Oil prices rose on Thursday morning in Asia as concerns about supply soared on the threat of imminent U.S. military action in Syria, which sent oil prices to their highest levels since late 2014.
Crude Oil WTI Futures for May delivery were trading at $67.16 a barrel in Asia at 11:20PM ET (03:20 GMT), up 0.51%. Brent Oil Futures for June delivery, traded in London, were up 0.37% at $72.33 per barrel.
U.S. President Donald Trump declared that missiles “will be coming” to Syria, taunting Russia for supporting Syrian President Bashar al-Assad after a suspected chemical attack on rebels. Damascus and Moscow have denied any responsibility.
Trump’s comments raised concerns of direct conflict over Syria, which has also escalated a rivalry between Saudi Arabia and Iran.
Tensions further intensified as Saudi Arabia said its air defense forces intercepted three ballistic missiles fired at Riyadh and other cities by Yemen’s Houthis.
Although Syria is not a key oil producer, the wider Middle East is the world’s most important crude exporter and tension in the region tends to disrupt oil markets.
Both WTI and Brent traded at the highest levels since 2014 as geopolitical concerns overshadowed a surprise buildup in U.S. crude inventories.
Meanwhile, Shanghai Crude Oil WTI Futures for September delivery were up 2.22% at 427.50 yuan ($68.10) per barrel at 11:20PM ET (03:20 GMT) on Thursday.
Concerns over a prolonged trade dispute between the U.S. and China are easing.
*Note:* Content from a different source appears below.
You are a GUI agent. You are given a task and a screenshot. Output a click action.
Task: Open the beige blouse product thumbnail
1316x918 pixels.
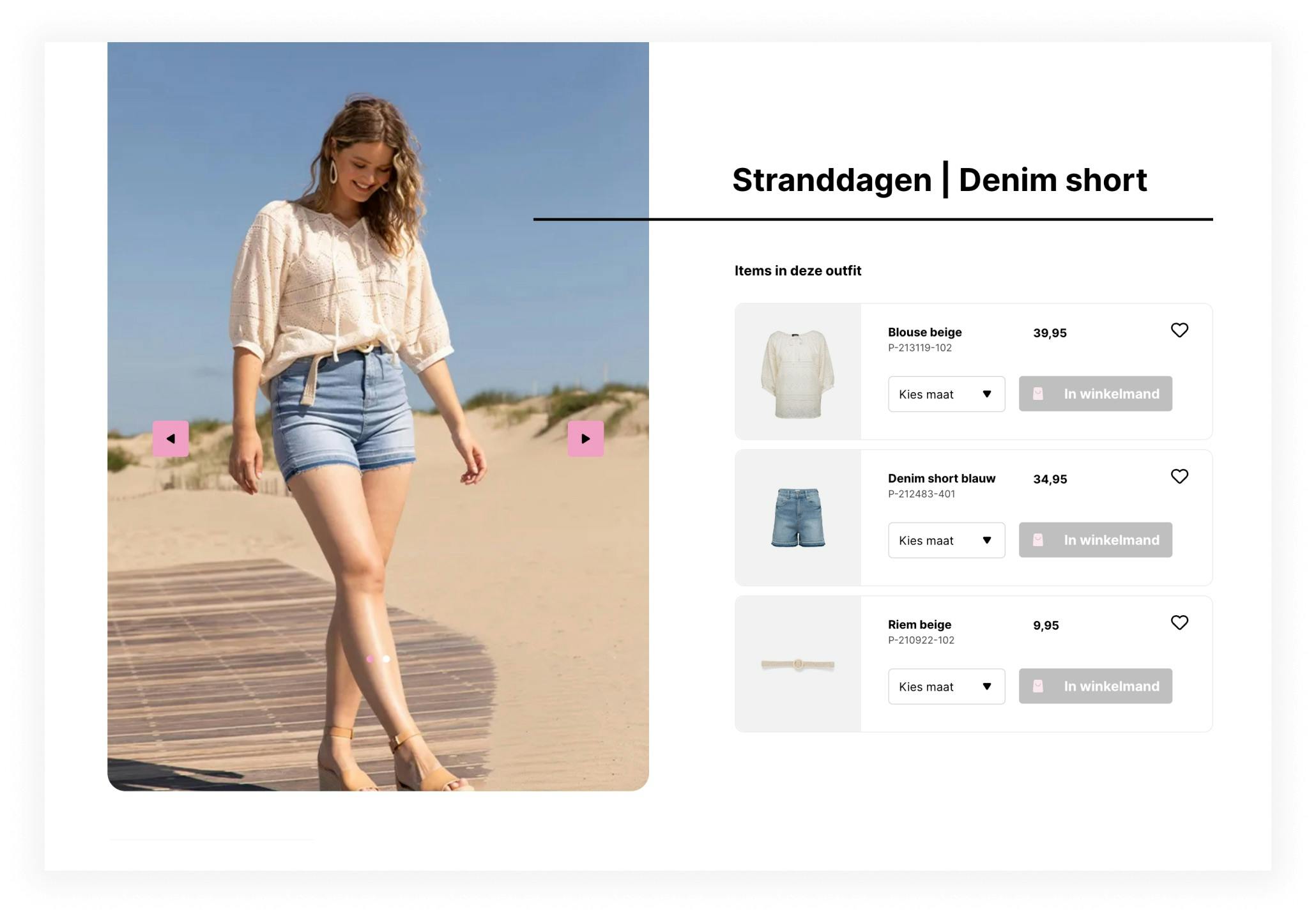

Healthy demand and the supply restraint led by the Organization of the Petroleum Exporting Countries (OPEC) and Russia also continue to support oil markets.
However, soaring U.S. crude production, which has increased by a quarter since mid-2016 to 10.46 million barrels per day (bpd), is undermining OPEC’s efforts to tighten the oversupply and prop up prices.
U.S. crude oil production is expected to rise to 11.44 million bpd in 2019, making the U.S. the world’s biggest oil producer, surpassing Russia which currently pumps out around 11 million bpd.